• **DATA EXCERPTS**
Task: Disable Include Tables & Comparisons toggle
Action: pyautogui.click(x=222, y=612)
...
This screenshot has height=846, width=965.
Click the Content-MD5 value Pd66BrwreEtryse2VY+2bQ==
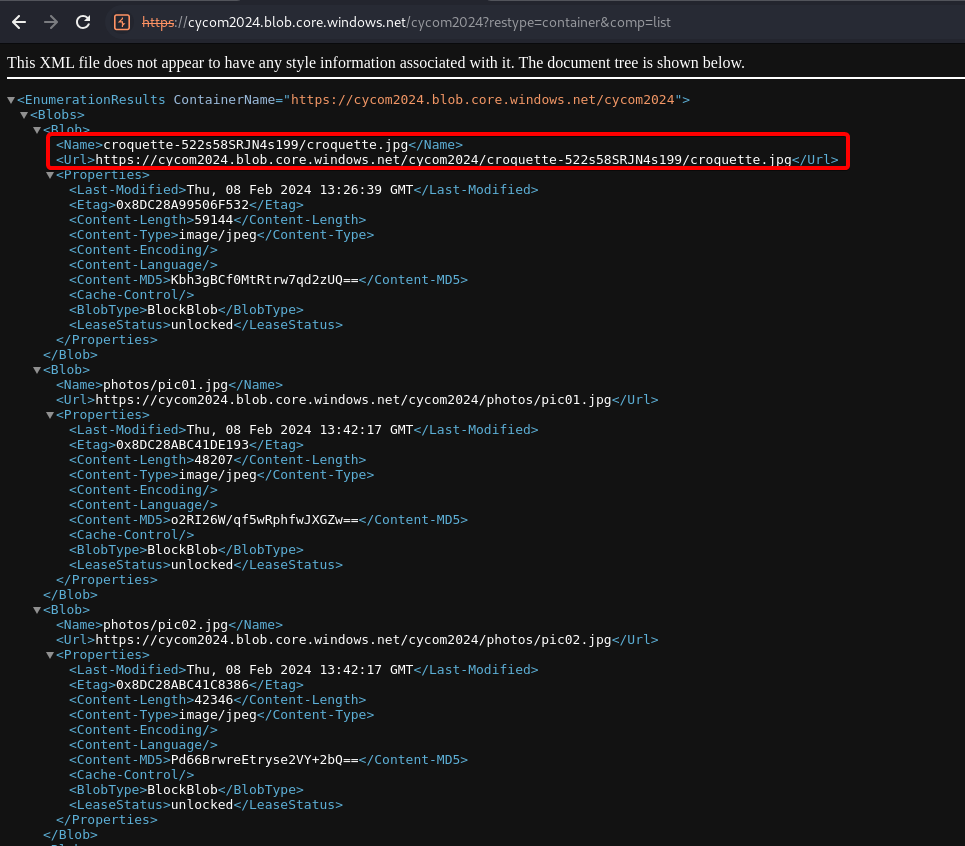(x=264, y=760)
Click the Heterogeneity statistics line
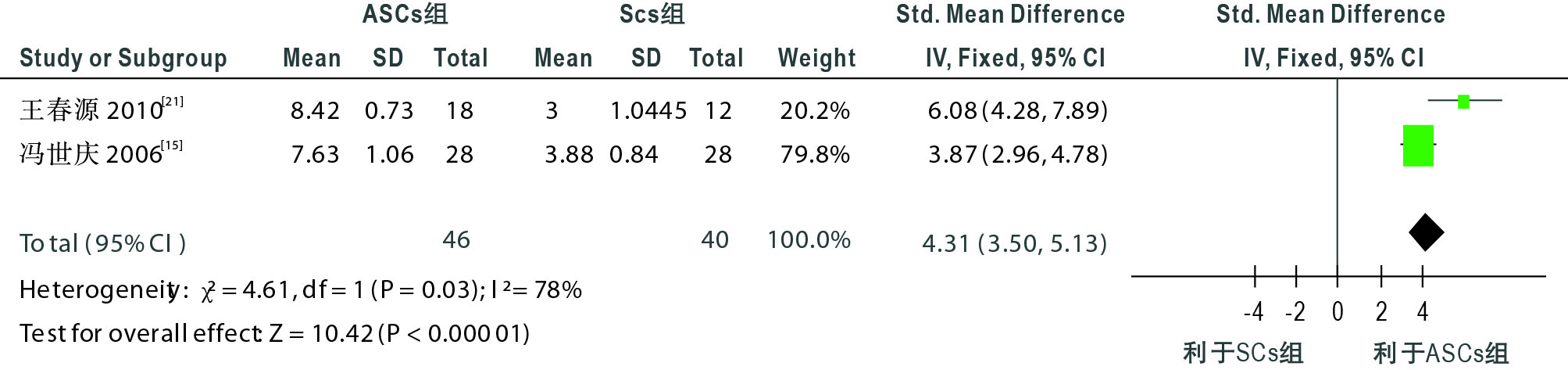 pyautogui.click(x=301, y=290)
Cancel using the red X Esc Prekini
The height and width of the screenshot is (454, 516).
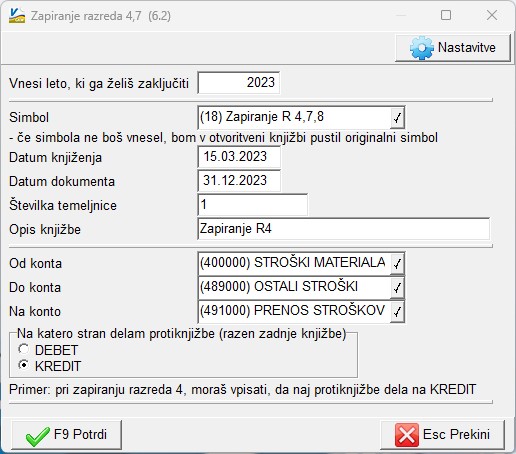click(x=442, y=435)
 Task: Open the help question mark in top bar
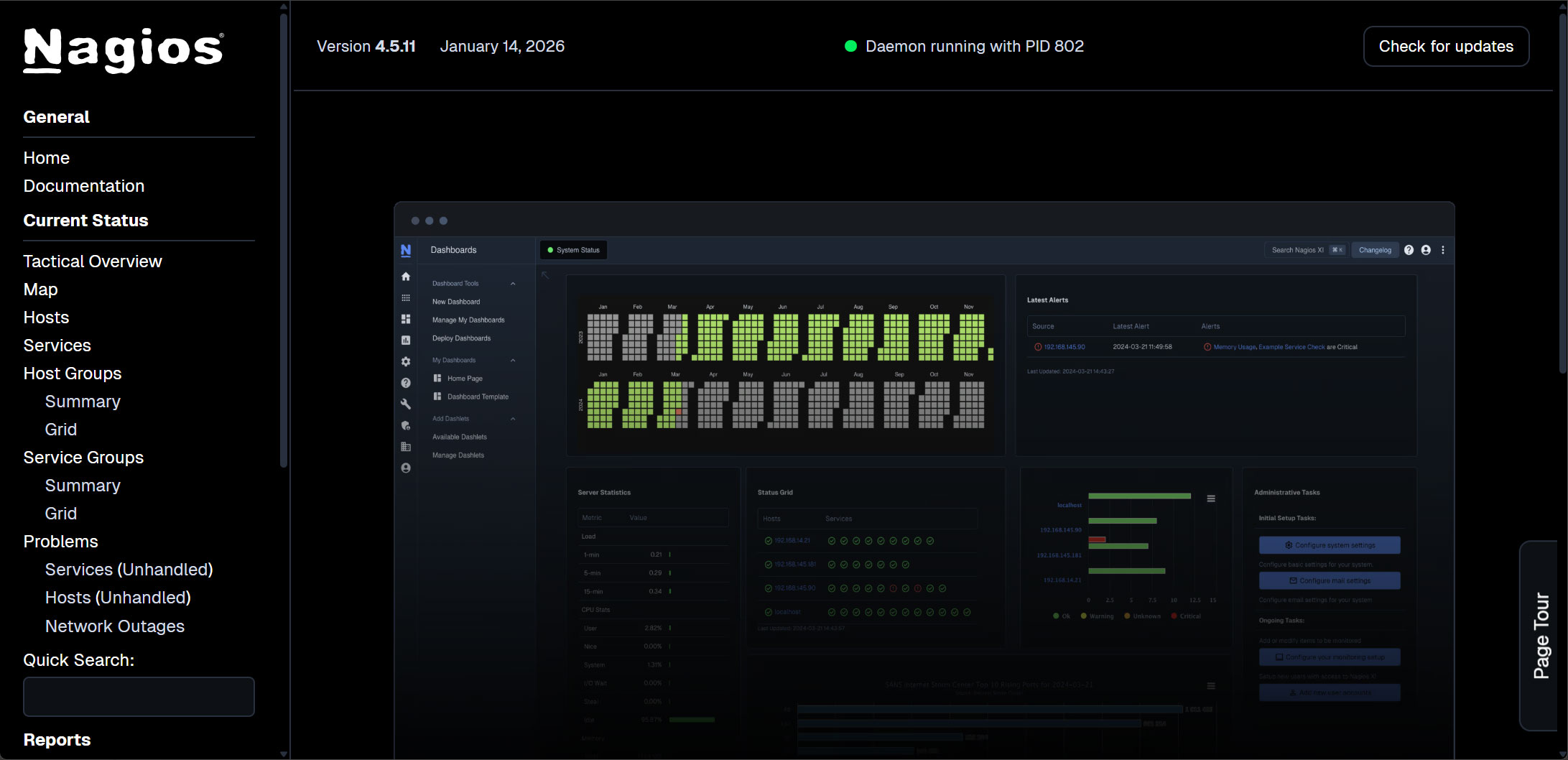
* * *
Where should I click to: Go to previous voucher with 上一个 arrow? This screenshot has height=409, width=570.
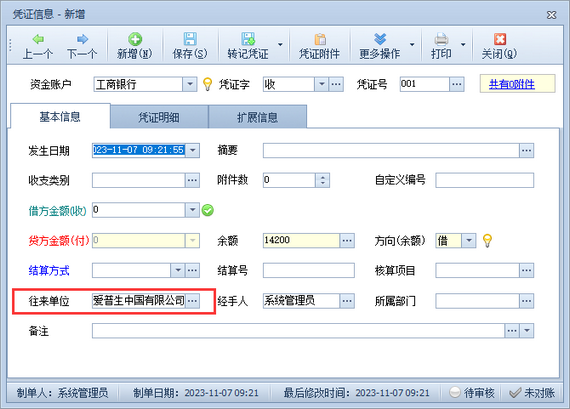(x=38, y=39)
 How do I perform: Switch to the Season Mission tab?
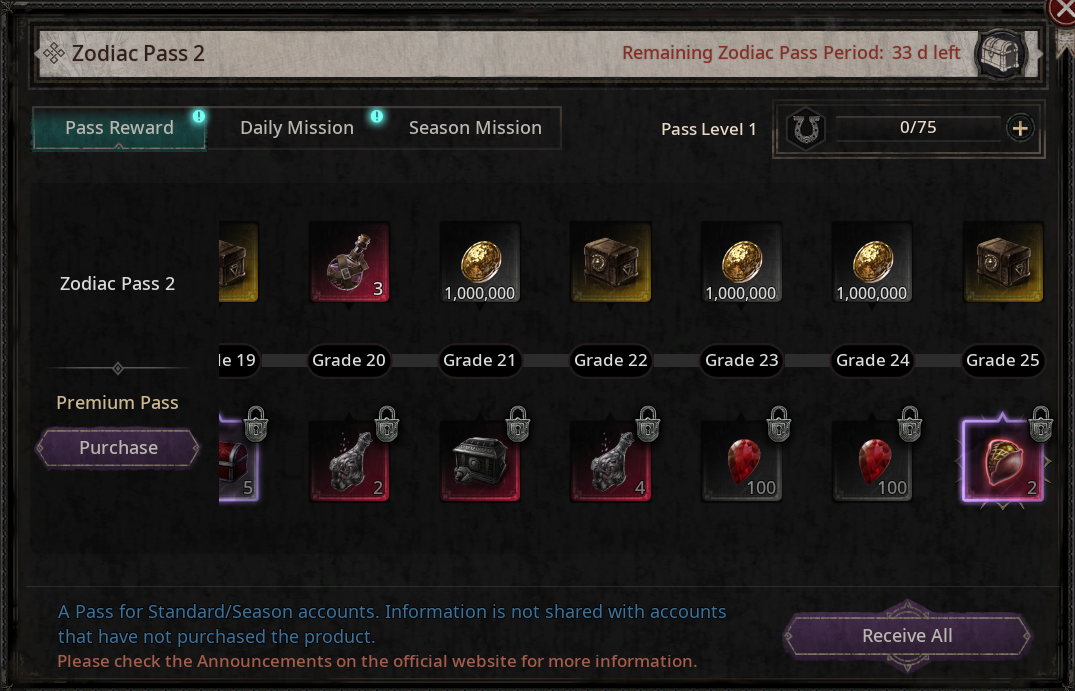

• **TRY IT**
Please output the lines above beginning at the line with "This screenshot has height=846, width=965." and ending after the line with "Cancel using the red X Esc Prekini", precisely as written and with no pictures.

• **SOLUTION TO THIS PROBLEM**
This screenshot has height=846, width=965.
Click the Content-MD5 value Pd66BrwreEtryse2VY+2bQ==
(x=264, y=760)
Click the Heterogeneity statistics line
 pyautogui.click(x=301, y=290)
Cancel using the red X Esc Prekini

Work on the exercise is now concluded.